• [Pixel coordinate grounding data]
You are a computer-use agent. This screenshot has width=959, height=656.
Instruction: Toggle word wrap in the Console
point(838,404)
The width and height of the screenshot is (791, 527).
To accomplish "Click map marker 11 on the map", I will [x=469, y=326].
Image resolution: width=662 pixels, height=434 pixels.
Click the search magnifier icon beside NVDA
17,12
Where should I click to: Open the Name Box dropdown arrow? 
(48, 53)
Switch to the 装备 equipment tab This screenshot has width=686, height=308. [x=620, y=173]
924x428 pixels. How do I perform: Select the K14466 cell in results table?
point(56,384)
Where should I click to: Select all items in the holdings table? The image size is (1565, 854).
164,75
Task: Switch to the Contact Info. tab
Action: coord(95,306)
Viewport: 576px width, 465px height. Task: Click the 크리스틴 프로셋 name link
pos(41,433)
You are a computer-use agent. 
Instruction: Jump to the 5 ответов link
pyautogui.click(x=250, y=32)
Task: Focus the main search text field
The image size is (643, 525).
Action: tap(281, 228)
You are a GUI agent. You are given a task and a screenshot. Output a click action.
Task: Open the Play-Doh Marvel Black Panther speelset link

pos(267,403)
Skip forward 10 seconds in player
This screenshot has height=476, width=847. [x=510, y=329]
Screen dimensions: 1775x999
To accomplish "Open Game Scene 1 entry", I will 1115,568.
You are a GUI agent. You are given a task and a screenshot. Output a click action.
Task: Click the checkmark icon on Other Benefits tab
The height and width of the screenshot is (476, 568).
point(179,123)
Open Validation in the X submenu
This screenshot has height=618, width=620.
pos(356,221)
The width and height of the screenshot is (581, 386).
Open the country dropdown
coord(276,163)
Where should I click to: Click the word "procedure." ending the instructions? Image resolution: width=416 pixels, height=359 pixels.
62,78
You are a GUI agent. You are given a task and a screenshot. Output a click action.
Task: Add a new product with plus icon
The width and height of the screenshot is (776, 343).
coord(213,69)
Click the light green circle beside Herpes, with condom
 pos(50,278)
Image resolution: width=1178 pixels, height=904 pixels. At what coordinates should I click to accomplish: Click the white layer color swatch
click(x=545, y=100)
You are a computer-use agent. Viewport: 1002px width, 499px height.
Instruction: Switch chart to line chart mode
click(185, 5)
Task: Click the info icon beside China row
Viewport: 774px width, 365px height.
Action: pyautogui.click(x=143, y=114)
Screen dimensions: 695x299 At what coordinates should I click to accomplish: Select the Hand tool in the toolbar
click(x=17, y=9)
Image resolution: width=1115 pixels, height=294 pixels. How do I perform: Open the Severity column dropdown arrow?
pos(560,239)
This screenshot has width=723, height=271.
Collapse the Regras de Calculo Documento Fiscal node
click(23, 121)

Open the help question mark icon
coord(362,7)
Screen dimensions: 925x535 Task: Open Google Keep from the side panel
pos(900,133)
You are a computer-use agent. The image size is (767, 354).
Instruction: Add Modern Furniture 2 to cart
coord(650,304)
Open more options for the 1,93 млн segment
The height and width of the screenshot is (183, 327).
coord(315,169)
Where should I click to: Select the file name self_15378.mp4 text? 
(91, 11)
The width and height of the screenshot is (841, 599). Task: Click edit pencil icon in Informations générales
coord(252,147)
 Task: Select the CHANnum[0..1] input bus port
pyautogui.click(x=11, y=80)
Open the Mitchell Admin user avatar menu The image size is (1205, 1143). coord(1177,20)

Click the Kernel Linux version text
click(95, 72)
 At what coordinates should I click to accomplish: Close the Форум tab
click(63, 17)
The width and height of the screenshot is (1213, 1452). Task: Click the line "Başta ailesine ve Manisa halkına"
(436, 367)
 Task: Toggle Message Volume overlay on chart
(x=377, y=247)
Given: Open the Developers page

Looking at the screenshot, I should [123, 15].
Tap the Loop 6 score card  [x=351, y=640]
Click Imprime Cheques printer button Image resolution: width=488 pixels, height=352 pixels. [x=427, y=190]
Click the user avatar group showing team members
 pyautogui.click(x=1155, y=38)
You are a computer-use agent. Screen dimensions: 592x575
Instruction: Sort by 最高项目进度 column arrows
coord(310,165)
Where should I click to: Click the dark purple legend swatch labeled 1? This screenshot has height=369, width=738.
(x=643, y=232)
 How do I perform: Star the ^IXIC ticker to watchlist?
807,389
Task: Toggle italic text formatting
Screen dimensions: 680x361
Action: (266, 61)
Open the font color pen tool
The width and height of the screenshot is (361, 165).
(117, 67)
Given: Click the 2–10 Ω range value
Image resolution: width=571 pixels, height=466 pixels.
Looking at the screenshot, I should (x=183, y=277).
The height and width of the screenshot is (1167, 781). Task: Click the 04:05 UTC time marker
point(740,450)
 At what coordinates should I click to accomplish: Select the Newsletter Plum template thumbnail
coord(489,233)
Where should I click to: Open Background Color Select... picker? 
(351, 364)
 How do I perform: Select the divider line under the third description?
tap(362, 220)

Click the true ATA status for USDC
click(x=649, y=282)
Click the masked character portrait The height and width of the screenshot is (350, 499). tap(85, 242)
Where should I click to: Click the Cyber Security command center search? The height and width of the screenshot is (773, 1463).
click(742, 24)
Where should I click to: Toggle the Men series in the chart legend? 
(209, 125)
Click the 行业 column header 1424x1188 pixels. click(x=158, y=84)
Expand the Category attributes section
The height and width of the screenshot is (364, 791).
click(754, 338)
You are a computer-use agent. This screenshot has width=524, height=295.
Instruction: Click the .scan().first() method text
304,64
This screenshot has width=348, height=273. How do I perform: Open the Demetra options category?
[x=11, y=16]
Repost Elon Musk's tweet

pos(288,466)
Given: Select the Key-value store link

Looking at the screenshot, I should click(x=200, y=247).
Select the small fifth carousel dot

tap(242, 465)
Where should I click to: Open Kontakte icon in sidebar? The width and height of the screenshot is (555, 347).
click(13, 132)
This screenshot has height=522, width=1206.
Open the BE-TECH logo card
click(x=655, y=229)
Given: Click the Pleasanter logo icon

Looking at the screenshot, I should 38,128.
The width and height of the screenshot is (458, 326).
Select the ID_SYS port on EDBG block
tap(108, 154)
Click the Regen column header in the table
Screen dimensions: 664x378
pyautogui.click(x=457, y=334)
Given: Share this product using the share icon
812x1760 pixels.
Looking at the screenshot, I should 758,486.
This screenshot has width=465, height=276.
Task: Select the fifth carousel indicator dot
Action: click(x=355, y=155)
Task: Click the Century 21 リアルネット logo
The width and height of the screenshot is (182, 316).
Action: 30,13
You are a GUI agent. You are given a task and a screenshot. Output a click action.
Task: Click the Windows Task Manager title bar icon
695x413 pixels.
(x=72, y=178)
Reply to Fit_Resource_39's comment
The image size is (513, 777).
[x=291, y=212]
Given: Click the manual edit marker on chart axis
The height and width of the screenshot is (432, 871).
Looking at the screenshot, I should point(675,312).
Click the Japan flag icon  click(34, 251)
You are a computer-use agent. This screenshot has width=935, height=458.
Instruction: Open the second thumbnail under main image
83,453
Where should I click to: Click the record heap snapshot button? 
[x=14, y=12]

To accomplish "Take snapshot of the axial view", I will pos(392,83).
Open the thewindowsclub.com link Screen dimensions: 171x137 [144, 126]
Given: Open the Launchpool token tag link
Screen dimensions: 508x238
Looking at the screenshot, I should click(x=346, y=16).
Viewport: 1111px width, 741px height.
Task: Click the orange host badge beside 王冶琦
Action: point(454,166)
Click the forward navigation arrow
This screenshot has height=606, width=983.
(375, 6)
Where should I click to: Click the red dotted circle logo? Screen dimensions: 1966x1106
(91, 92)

• [WORK TO COMPLETE]
Read the entries and pick out all lines that include the word "computer".

• [EXERCISE RESPONSE]
You are a computer-use agent. This screenshot has width=959, height=656.
You are a computer-use agent. 
You are a computer-use agent. Viewport: 1002px width, 499px height.
You are a computer-use agent. The image size is (767, 354).
You are a computer-use agent. Screen dimensions: 592x575
You are a computer-use agent. This screenshot has width=524, height=295.
You are a computer-use agent. This screenshot has width=935, height=458.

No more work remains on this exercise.